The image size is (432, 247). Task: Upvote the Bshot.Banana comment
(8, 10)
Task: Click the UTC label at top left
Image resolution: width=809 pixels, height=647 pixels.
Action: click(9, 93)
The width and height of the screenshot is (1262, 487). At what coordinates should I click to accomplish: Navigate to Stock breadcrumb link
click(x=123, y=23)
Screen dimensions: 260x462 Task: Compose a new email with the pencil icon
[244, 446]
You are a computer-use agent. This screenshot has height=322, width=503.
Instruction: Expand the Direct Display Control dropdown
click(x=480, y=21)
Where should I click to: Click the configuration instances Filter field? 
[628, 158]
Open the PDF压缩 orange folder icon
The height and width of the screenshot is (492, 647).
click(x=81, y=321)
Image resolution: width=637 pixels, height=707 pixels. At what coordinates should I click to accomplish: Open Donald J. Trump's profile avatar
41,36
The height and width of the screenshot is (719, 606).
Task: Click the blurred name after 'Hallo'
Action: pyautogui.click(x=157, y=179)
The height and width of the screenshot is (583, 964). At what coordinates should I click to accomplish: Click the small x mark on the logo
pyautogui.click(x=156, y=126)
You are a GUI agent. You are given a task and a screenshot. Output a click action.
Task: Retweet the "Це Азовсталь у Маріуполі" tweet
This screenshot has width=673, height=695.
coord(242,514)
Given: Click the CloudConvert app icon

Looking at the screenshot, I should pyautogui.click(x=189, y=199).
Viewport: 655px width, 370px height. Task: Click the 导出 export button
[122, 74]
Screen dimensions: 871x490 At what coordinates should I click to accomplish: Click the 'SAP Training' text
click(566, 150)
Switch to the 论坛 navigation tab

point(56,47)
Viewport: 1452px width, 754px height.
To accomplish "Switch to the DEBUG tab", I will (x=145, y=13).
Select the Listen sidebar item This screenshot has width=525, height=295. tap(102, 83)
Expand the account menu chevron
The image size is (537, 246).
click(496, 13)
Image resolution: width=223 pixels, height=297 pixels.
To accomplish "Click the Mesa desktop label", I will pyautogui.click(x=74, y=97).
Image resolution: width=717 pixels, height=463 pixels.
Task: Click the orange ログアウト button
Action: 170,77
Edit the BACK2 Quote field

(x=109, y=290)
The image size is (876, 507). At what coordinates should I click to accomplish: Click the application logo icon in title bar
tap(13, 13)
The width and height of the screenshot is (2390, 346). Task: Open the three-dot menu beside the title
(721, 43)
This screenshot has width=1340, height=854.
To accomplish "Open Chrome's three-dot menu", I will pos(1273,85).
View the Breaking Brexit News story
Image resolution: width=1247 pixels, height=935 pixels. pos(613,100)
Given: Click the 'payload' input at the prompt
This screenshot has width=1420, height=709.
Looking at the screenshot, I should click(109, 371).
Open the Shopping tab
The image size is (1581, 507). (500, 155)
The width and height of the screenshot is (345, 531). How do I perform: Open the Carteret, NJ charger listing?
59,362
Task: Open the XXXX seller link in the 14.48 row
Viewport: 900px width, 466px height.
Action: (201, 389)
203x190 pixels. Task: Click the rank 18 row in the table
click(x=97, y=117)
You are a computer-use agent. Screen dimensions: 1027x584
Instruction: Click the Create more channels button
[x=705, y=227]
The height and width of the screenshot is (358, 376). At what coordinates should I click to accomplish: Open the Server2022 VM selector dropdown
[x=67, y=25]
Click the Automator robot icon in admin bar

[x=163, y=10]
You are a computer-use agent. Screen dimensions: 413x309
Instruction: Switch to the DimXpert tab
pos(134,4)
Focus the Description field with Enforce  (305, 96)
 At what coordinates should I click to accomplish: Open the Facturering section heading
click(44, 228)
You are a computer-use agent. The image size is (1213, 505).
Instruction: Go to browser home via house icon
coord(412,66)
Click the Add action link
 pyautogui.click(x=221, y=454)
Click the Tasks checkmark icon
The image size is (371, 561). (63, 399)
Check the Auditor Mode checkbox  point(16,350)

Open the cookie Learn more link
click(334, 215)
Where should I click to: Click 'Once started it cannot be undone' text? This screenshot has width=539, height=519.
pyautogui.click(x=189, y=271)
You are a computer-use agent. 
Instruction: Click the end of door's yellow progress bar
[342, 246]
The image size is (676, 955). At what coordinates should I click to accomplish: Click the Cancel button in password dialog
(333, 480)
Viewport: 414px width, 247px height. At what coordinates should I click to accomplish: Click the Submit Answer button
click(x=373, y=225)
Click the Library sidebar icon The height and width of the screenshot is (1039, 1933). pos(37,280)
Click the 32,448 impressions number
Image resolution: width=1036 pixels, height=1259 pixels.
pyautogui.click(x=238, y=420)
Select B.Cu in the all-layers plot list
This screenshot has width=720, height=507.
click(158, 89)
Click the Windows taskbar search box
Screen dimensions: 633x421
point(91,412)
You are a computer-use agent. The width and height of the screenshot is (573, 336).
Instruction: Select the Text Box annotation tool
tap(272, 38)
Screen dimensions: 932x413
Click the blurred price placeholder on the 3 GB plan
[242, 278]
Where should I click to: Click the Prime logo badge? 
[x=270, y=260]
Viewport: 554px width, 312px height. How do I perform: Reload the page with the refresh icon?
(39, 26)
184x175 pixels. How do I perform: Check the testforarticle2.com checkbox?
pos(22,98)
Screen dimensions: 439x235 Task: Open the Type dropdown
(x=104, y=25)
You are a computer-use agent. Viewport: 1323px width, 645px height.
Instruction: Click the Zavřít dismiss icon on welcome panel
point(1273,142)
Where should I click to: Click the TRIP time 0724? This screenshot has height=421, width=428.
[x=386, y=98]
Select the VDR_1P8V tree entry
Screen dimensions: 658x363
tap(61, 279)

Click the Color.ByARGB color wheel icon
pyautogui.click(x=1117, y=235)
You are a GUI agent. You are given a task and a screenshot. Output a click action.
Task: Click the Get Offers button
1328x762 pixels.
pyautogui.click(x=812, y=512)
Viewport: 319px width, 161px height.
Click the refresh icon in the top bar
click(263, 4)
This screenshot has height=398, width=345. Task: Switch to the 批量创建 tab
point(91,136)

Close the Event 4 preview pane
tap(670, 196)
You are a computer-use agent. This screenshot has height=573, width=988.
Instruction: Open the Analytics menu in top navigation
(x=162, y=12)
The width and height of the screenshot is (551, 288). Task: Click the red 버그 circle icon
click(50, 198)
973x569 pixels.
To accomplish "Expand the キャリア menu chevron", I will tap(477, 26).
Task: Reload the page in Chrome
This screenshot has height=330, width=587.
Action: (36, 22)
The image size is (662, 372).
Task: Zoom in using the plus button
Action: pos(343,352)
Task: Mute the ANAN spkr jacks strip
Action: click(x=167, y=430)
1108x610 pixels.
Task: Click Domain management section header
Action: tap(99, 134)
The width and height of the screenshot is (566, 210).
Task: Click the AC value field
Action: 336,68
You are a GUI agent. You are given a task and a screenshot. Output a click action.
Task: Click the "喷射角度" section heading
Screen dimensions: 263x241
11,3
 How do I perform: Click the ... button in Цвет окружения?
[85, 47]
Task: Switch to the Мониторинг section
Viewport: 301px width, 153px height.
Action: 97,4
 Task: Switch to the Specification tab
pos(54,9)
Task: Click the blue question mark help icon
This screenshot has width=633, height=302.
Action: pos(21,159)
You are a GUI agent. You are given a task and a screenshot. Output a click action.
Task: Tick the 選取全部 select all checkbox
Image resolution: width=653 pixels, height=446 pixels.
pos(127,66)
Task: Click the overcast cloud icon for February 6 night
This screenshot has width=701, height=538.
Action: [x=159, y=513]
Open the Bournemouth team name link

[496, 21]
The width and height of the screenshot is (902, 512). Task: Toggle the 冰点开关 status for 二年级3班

- About this exercise: Give the exact lines, and only those, from the line containing "The width and height of the screenshot is (551, 288)." through the line containing "Task: Tick the 選取全部 select all checkbox" in the entries above.

- Result for this task:
The width and height of the screenshot is (551, 288). Task: Click the red 버그 circle icon
click(50, 198)
973x569 pixels.
To accomplish "Expand the キャリア menu chevron", I will tap(477, 26).
Task: Reload the page in Chrome
This screenshot has height=330, width=587.
Action: (36, 22)
The image size is (662, 372).
Task: Zoom in using the plus button
Action: pos(343,352)
Task: Mute the ANAN spkr jacks strip
Action: click(x=167, y=430)
1108x610 pixels.
Task: Click Domain management section header
Action: tap(99, 134)
The width and height of the screenshot is (566, 210).
Task: Click the AC value field
Action: 336,68
You are a GUI agent. You are given a task and a screenshot. Output a click action.
Task: Click the "喷射角度" section heading
Screen dimensions: 263x241
11,3
 How do I perform: Click the ... button in Цвет окружения?
[85, 47]
Task: Switch to the Мониторинг section
Viewport: 301px width, 153px height.
Action: 97,4
 Task: Switch to the Specification tab
pos(54,9)
Task: Click the blue question mark help icon
This screenshot has width=633, height=302.
Action: pos(21,159)
You are a GUI agent. You are given a task and a screenshot. Output a click action.
Task: Tick the 選取全部 select all checkbox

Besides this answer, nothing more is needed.